Nuit Blanche: “Cinema Zizek” at Toad Lane

On Saturday night I did not go out to explore the Nuit Blanche. Instead, I stayed home, had some friends over, and watched the livestream of Zizek’s talk on our house projector. 

In a lot of ways, it was an ideal experience – the self created, cinematic Zizek. If we had tried to attend the seminar in person, we probably would have waited in line for hours, gotten sick (I was feeling under the weather already), and not gotten in anyway. (Toronto Media Co-op has published a scathing critique of the event). At home we watched Zizek from our own comfy chairs, new shag carpet, beer and wine in hand.

The talk was intense, better than a lot of Zizek talks I’ve seen on youtube. Although, as usual, there is a lot of repetition from someone who is constantly speaking, rarely getting a chance to think about something new.

I like the direction Zizek is going in politically. He is emphasizing the hardness of the contemporary problem, and I think some of his formulations are useful for critiquing the dominant “progressive” ideologies and exposing the reality of their reactionary attributes. “No genocide without poetry”, “No revolution without secret police”, these are hard things to hear, but if we don’t reflect on the role of meaning-constitution in violence, or the role of disciplinary violence in revolutionary transformation, I think we are lost. These are some of the first things we should think of today.

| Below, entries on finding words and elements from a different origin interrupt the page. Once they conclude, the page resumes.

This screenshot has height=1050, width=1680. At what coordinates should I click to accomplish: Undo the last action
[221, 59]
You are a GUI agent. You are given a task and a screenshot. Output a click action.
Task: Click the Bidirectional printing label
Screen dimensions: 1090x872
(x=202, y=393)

I’ve been thinking about another formulation lately, a formulation which is simply stating something which already gets play in the media: No social media without self-imposed ideological censorship. We live and work on the internet, and it appears the freest place. But in reality, there are very strict rules which everyone obeys which articulate what you are allowed to talk about on the internet, for reasons of security. The internet is the new Greek agora – the open place where we are in public. But not in public to each other as a public – our internet lives are known only to our friends, and to the secret police. This is a tragic dynamic – a dynamic where we must worry about everything we say ending up in a court, or, and it amounts to the same thing, into the hands of an interrogator.

I remember as a child asking my godmother why the Soviet Union was “bad”. Her response was that over there the government could put a listening device in your home and spy on you and put you in jail if you said things against the government. Surely here the level of criticism which is allowed may be higher – but don’t we all own this spying device? Don’t we all use it, freely? Aren’t I using it, right now, to express myself to you?

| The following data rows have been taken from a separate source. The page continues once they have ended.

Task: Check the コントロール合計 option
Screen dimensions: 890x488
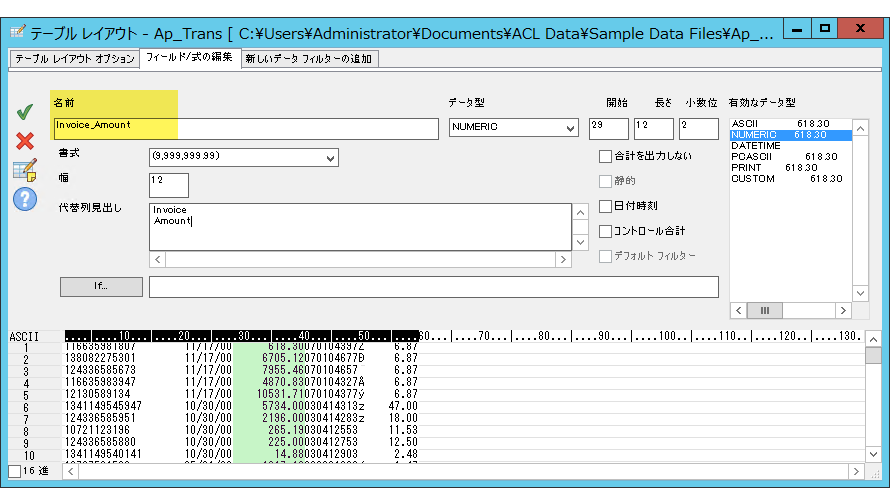Action: (x=605, y=231)
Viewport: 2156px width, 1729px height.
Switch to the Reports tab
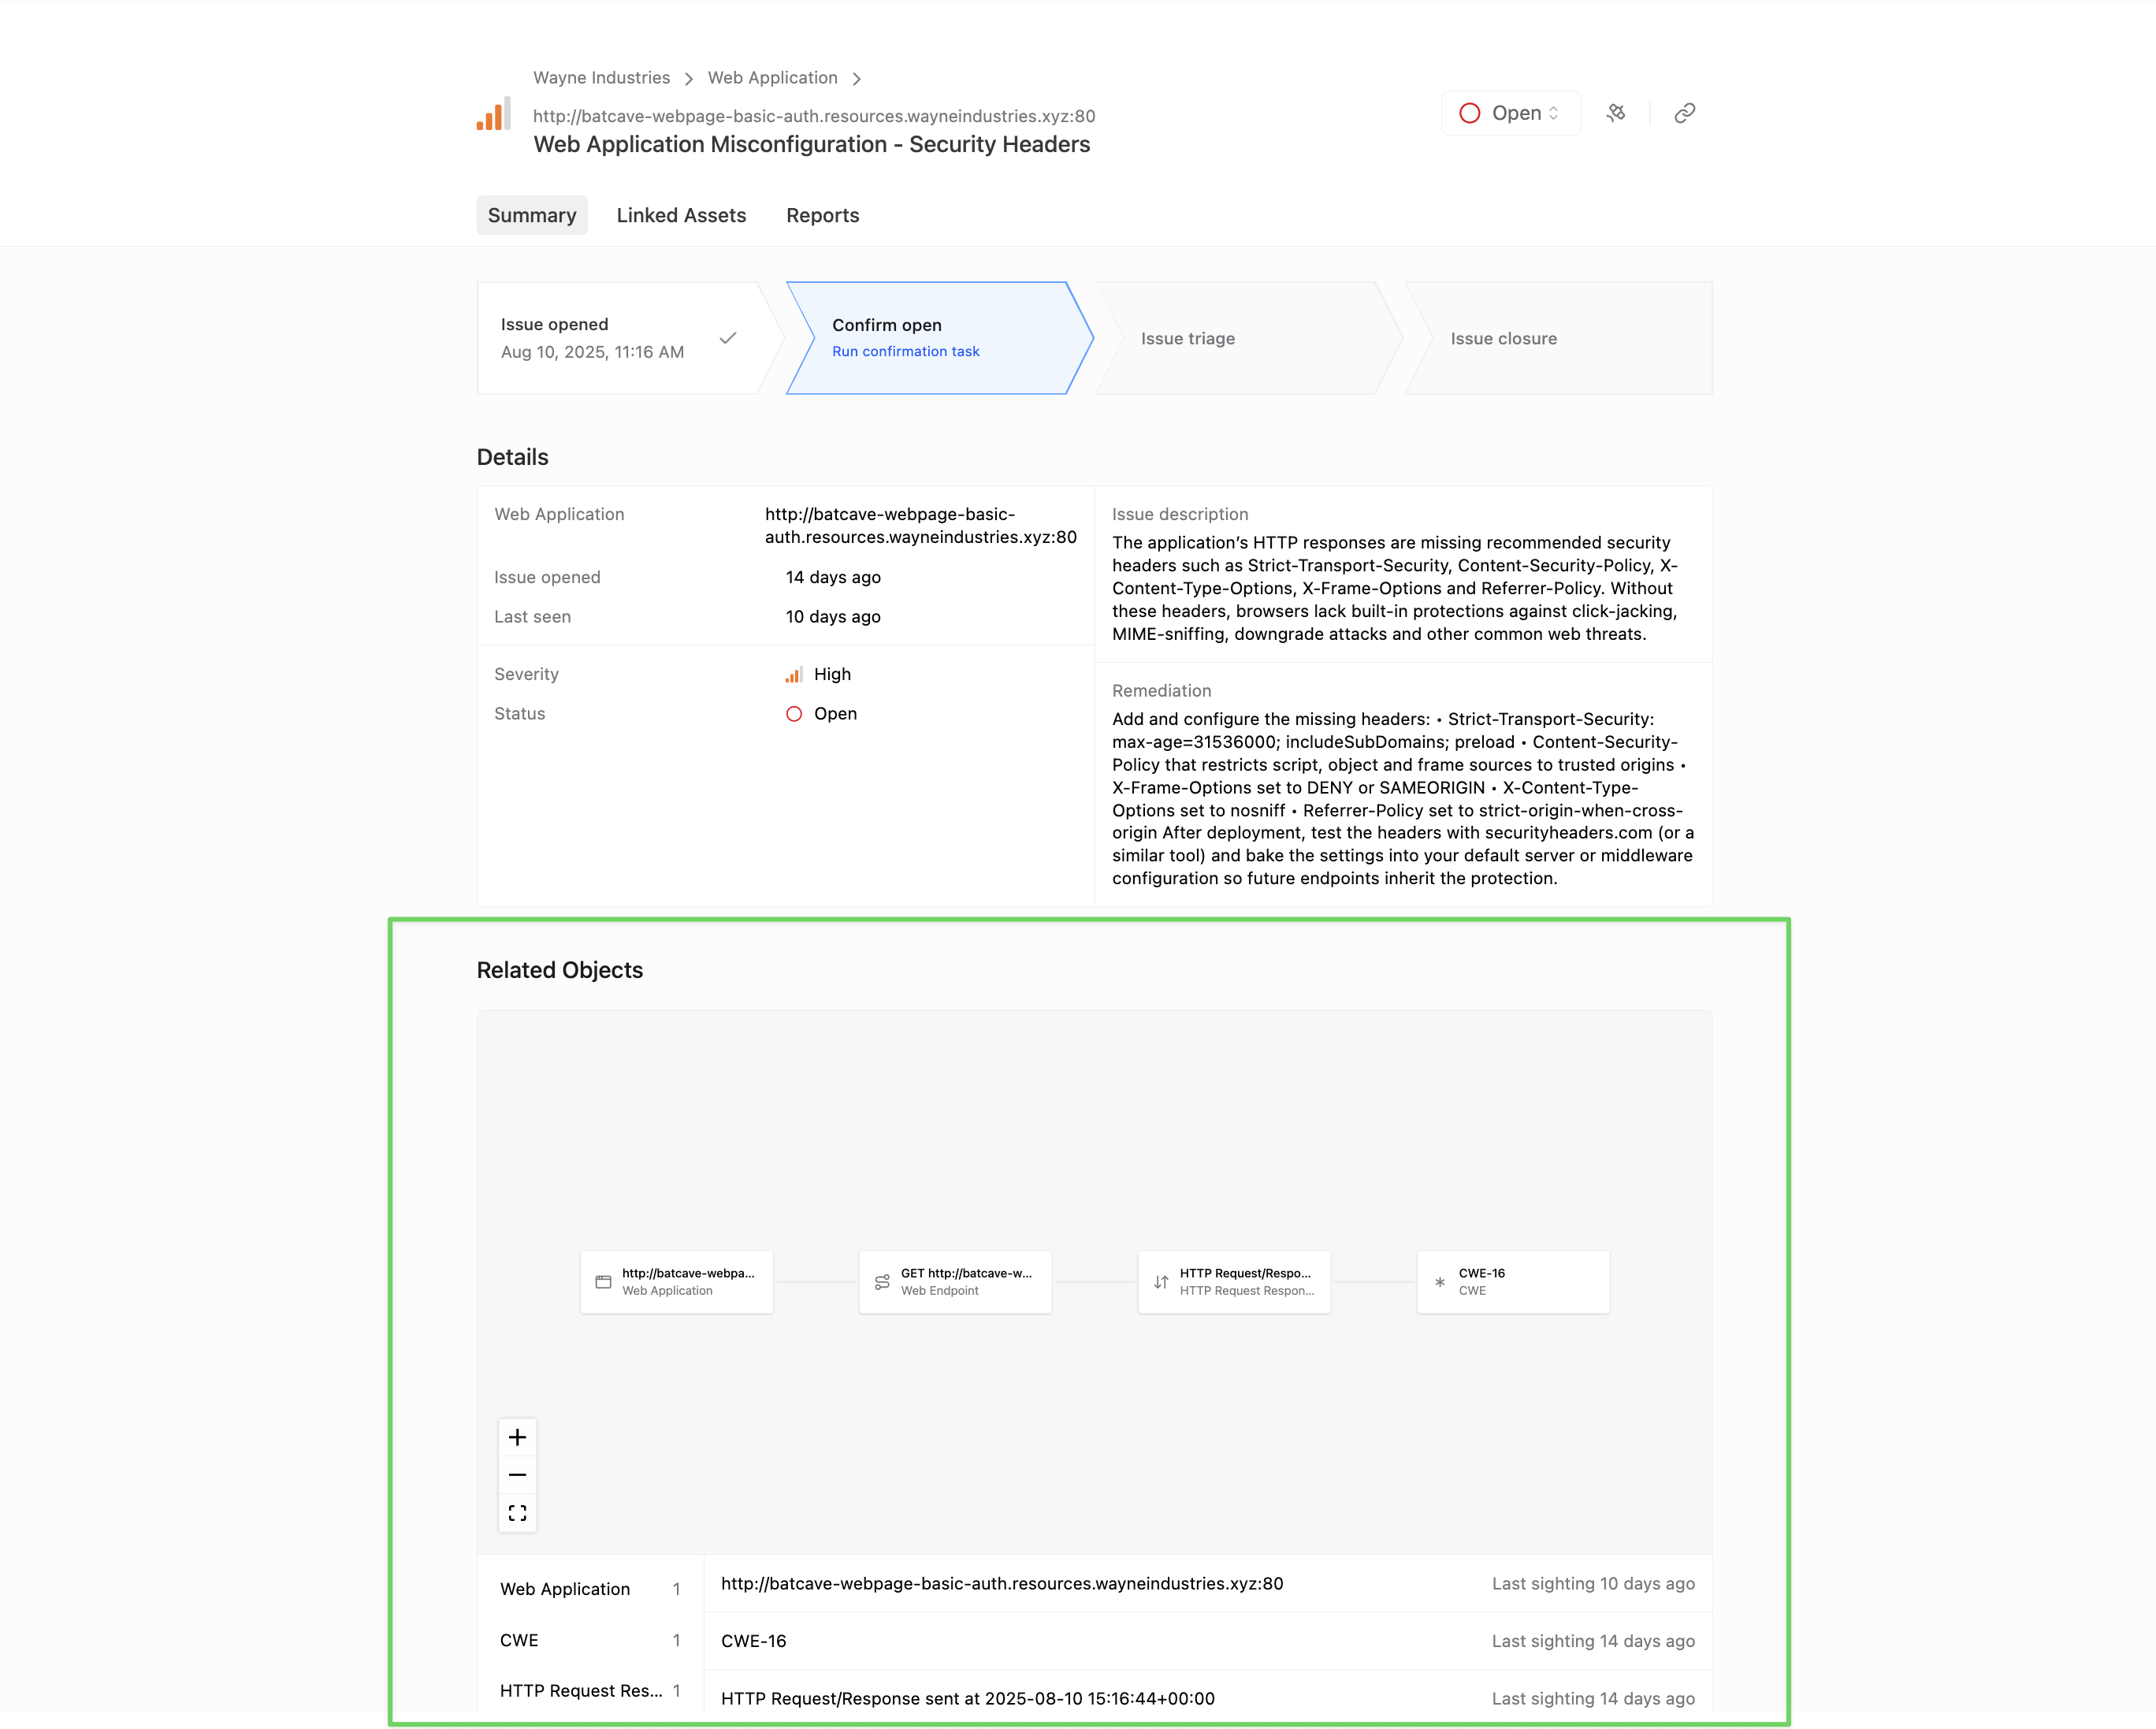[x=822, y=215]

The lesson of the false freedom of the internet is to develop human relations, networks not based on social media. Only in physical presence with each other do we feel truly at home.

And perhaps, next year, to go out on Nuit Blanche.

 

 

3 thoughts on “Nuit Blanche: “Cinema Zizek” at Toad Lane

  1. “The internet is the new Greek agora – the open place where we are in public. But not in public to each other as a public – our internet lives are known only to our friends, and to the secret police. This is a tragic dynamic – a dynamic where we must worry about everything we say ending up in a court, or, and it amounts to the same thing, into the hands of an interrogator.”

    If we really wanted to, we could keep our own secret police out of the internet. For instance, we could put telecommunication company executives in jail when we find out that they have agreed to secretly cooperate with our national intelligence services. We could similarly imprison politicians and bureaucrats who design and implement such systems. We could even theoretically make evidence gleaned from the internet inadmissable as evidence in court.

    McDonalds would still be able to Google you and scan through your MySpace page before making you night manager, but there wouldn’t be systematic surveillance of the internet by our own government. Of course, the governments of plenty of other countries would still be watching, along with all sorts of private actors.